Nor do I think Elliott is much interested in saving Novell's relationship with Microsoft, which is gradually fading per the original agreement. True, the Microsoft/Novell deal made much money for Novell, but the Linux side of the house has been gradually expanding on top of the Microsoft business, so there isn't a huge perceived need to rescue that deal.

There are some conspiracy theorists that the Elliott hedge funds involved in this purchase request are just a front for Microsoft, Canopy, or [insert antagonist here] in a bid to kill SUSE and the rest of Novell's Linux product line dead. While this is certainly possible, given that like most private hedge funds, Elliott's participants are locked up tighter than the script for the series finale of Lost, I am thinking no--Elliott is not going to kill off Novell or its Linux business on behalf of anyone else.

I suspect Elliott may kill Novell based on its own motives.

Why? A few searches on the Internet reveal a pattern for Elliott investments/acquisitions. Founded by Paul Singer, Elliott tends to specialize in distressed companies as investments--or nations. Elliott purchased $31 million in the Congo Republic's debt a few years back and when the Congo didn't--or couldn't--pay, Elliott sued the nation for $100 million in principal, interest, and penalties. In 2008, the suits were settled, after at least $39 million had already been collected.

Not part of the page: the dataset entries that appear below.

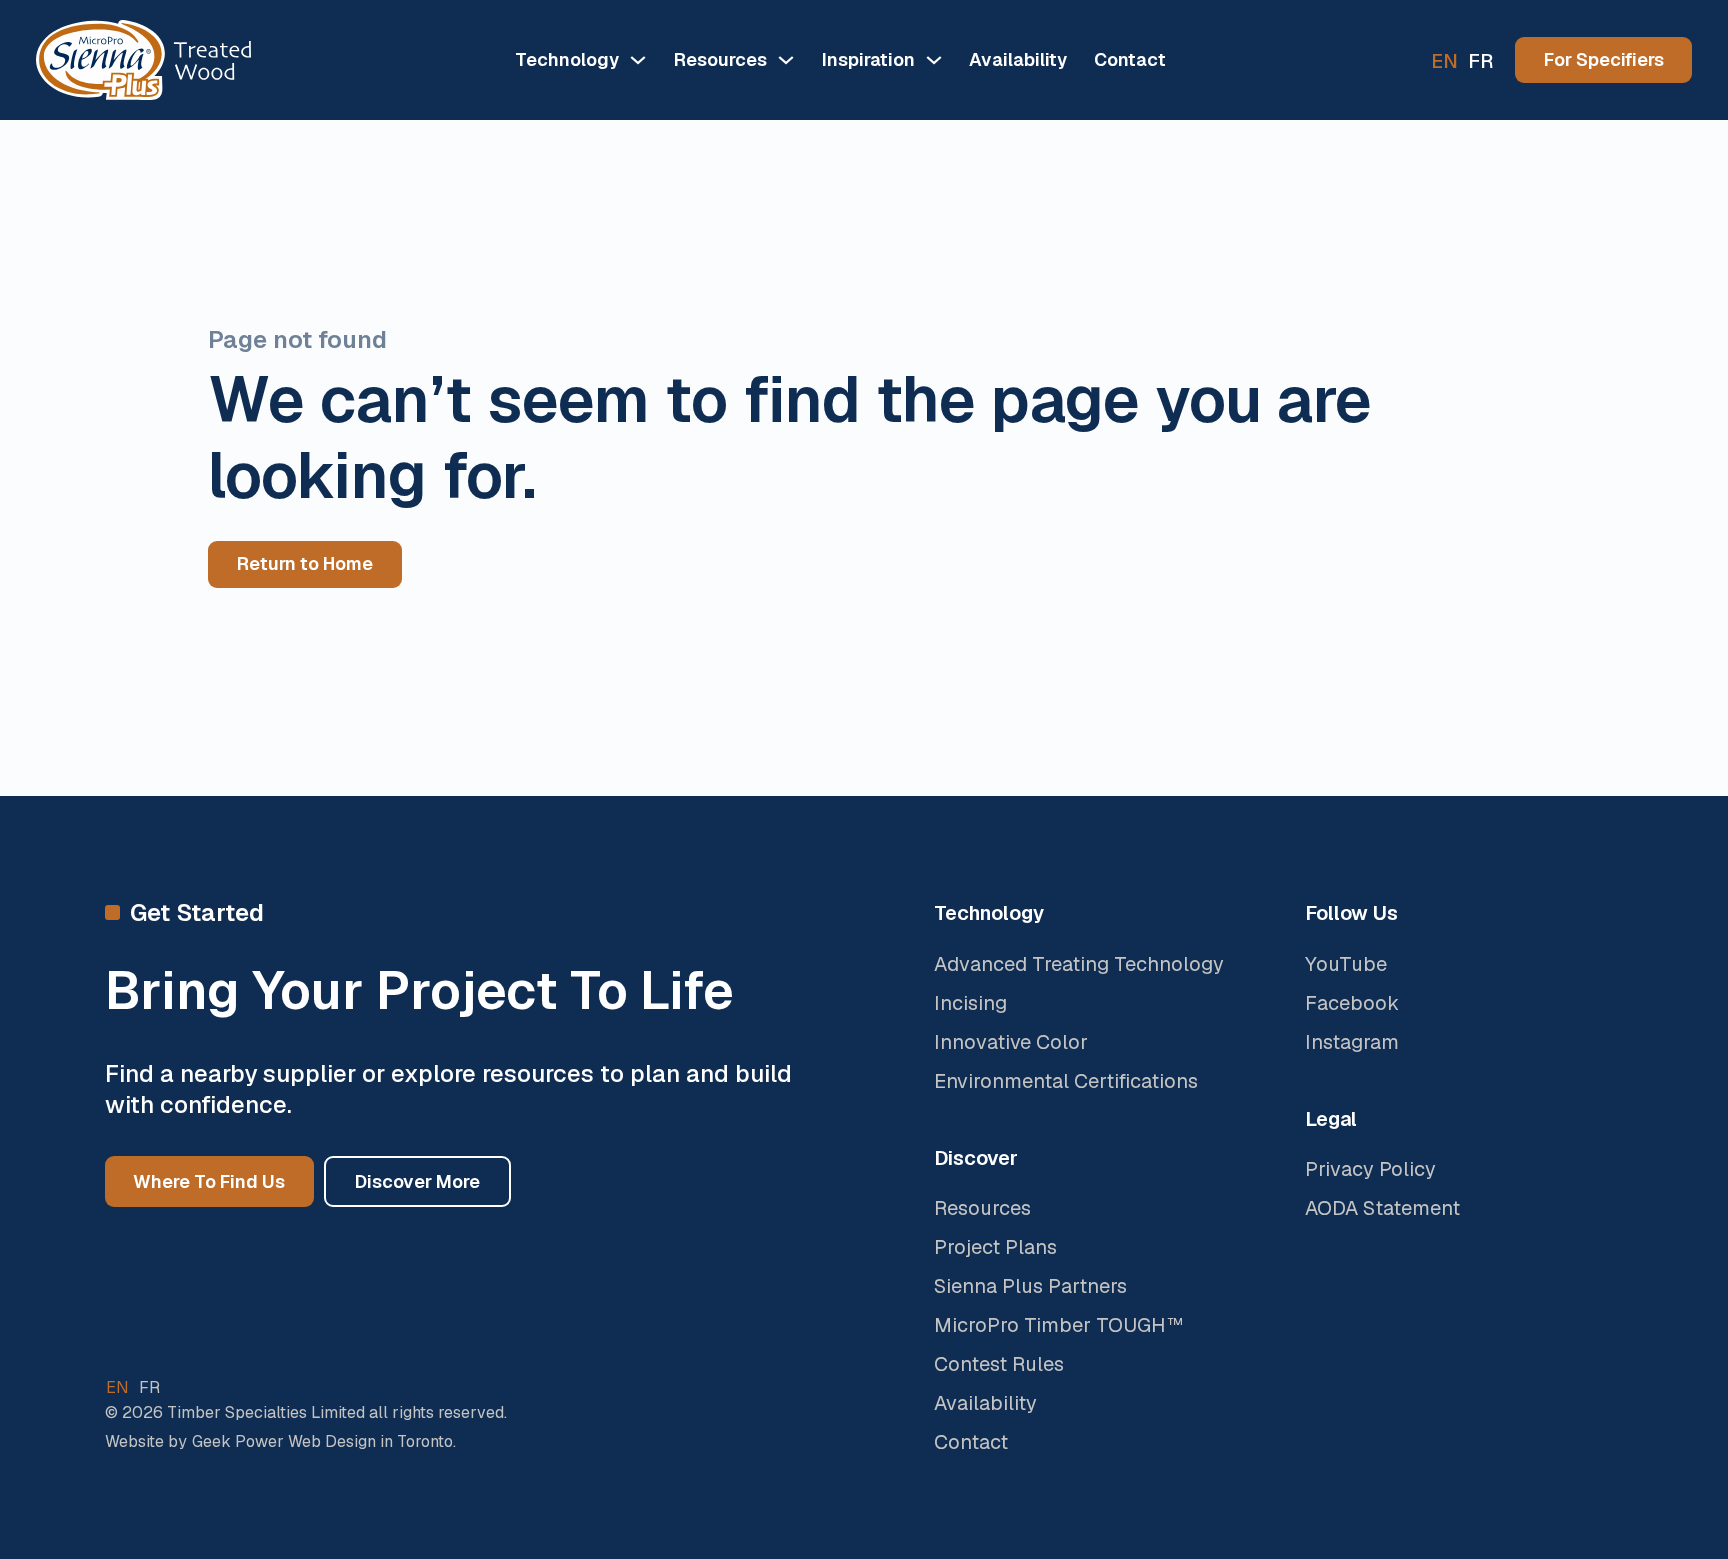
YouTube (1346, 964)
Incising (970, 1003)
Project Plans (995, 1247)
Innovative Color (1011, 1042)
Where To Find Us (209, 1181)
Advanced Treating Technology (1079, 964)
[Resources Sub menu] (786, 60)
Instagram (1352, 1042)
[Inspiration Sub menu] (934, 60)
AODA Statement (1382, 1208)
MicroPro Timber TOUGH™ (1059, 1325)
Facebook (1352, 1003)
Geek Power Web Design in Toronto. (324, 1441)
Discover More (417, 1181)
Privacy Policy (1370, 1169)
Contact (1130, 60)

It's a pattern of behavior for Elliott: in 1996 Elliott plunked down $11 million for discounted Peruvian debt and sued the country for $58 million. Ultimately, they got the $58 million. This is why Elliott is well-known in financial circles as a vulture fund.

This kind of distressed debt investment is something Elliott likes to do, even in the private sector. The hedge fund had enough invested in WorldCom to served on the beleaguered firm's creditors' committee during WorldCom's bankruptcy. They like to come in and pick up bargains from dying or distressed organizations.

Clearly, these Elliott folks are no pushovers. Nor do I think they are crazy or inept enough to think they can redirect Novell towards a NetWare future, so I think yesterday's offer letter is a bit of a feint. Elliott does see some sort of value in Novell--but likely not in its present form.

I believe it's something in Novell's patent portfolio or intellectual property that Elliott wants. Something like the UNIX rights, for instance. Whatever they want, I don't believe Novell will survive the vivisection that could occur if the acquisition goes through.